What is needed is the run of lines from the one with "Xe ủi – xe xúc lật (831, 907)" through the close of the data, set down exactly.

+++ Data records

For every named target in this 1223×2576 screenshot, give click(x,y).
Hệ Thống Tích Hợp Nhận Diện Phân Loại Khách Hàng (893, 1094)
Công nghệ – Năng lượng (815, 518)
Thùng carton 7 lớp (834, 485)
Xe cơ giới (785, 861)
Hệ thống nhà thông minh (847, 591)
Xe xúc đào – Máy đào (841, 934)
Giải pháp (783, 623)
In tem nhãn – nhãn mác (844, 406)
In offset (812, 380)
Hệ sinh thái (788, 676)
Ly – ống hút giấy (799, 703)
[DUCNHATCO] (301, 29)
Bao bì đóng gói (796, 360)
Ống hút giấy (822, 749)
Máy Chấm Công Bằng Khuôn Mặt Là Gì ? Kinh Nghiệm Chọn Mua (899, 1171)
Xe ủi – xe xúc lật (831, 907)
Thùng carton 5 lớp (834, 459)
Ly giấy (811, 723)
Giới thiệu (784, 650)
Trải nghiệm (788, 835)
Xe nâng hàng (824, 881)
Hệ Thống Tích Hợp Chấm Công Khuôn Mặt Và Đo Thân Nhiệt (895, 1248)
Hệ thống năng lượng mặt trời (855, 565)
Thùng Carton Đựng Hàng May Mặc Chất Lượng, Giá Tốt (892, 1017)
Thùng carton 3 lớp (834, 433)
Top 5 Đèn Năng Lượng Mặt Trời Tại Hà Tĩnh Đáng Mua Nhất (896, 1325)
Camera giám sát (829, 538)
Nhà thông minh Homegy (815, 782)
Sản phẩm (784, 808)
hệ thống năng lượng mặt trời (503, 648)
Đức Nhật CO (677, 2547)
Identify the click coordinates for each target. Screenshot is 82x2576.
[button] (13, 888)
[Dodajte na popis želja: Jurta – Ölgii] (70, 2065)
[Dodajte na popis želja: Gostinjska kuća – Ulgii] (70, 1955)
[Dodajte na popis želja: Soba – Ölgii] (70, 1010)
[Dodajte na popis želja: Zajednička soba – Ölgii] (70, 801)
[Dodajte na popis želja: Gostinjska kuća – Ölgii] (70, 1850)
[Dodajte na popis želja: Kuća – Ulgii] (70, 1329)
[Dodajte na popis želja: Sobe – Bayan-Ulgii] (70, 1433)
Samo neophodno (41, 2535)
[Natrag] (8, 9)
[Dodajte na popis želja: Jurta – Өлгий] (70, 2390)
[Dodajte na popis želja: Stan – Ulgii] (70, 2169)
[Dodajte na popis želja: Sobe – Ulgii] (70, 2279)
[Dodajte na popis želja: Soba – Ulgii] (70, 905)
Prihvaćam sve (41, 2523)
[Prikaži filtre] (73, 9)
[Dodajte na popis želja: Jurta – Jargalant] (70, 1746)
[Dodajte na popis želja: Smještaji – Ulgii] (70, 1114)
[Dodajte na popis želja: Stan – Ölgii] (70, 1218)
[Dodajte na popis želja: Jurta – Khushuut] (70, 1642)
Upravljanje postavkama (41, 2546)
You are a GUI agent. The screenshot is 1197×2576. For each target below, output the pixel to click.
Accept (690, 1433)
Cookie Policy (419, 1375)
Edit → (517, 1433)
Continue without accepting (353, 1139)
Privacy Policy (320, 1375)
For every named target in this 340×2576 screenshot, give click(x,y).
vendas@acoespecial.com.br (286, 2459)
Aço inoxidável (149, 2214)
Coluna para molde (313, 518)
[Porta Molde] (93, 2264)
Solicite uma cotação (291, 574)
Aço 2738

++++++

» **Output of the task**:
Xe ủi – xe xúc lật (831, 907)
Thùng carton 5 lớp (834, 459)
Ly giấy (811, 723)
Giới thiệu (784, 650)
Trải nghiệm (788, 835)
Xe nâng hàng (824, 881)
Hệ Thống Tích Hợp Chấm Công Khuôn Mặt Và Đo Thân Nhiệt (895, 1248)
Hệ thống năng lượng mặt trời (855, 565)
Thùng Carton Đựng Hàng May Mặc Chất Lượng, Giá Tốt (892, 1017)
Thùng carton 3 lớp (834, 433)
Top 5 Đèn Năng Lượng Mặt Trời Tại Hà Tĩnh Đáng Mua Nhất (896, 1325)
Camera giám sát (829, 538)
Nhà thông minh Homegy (815, 782)
Sản phẩm (784, 808)
hệ thống năng lượng mặt trời (503, 648)
Đức Nhật CO (677, 2547)
Identify the click coordinates for each target. Screenshot is 82x2576.
[button] (13, 888)
[Dodajte na popis želja: Jurta – Ölgii] (70, 2065)
[Dodajte na popis želja: Gostinjska kuća – Ulgii] (70, 1955)
[Dodajte na popis želja: Soba – Ölgii] (70, 1010)
[Dodajte na popis želja: Zajednička soba – Ölgii] (70, 801)
[Dodajte na popis želja: Gostinjska kuća – Ölgii] (70, 1850)
[Dodajte na popis želja: Kuća – Ulgii] (70, 1329)
[Dodajte na popis želja: Sobe – Bayan-Ulgii] (70, 1433)
Samo neophodno (41, 2535)
[Natrag] (8, 9)
[Dodajte na popis želja: Jurta – Өлгий] (70, 2390)
[Dodajte na popis želja: Stan – Ulgii] (70, 2169)
[Dodajte na popis želja: Sobe – Ulgii] (70, 2279)
[Dodajte na popis želja: Soba – Ulgii] (70, 905)
Prihvaćam sve (41, 2523)
[Prikaži filtre] (73, 9)
[Dodajte na popis želja: Jurta – Jargalant] (70, 1746)
[Dodajte na popis želja: Smještaji – Ulgii] (70, 1114)
[Dodajte na popis želja: Stan – Ölgii] (70, 1218)
[Dodajte na popis želja: Jurta – Khushuut] (70, 1642)
Upravljanje postavkama (41, 2546)
You are a GUI agent. The screenshot is 1197×2576. For each target below, output the pixel to click.
Accept (690, 1433)
Cookie Policy (419, 1375)
Edit → (517, 1433)
Continue without accepting (353, 1139)
Privacy Policy (320, 1375)
For every named target in this 340×2576 screenshot, give click(x,y).
vendas@acoespecial.com.br (286, 2459)
Aço inoxidável (149, 2214)
Coluna para molde (313, 518)
[Porta Molde] (93, 2264)
Solicite uma cotação (291, 574)
Aço 2738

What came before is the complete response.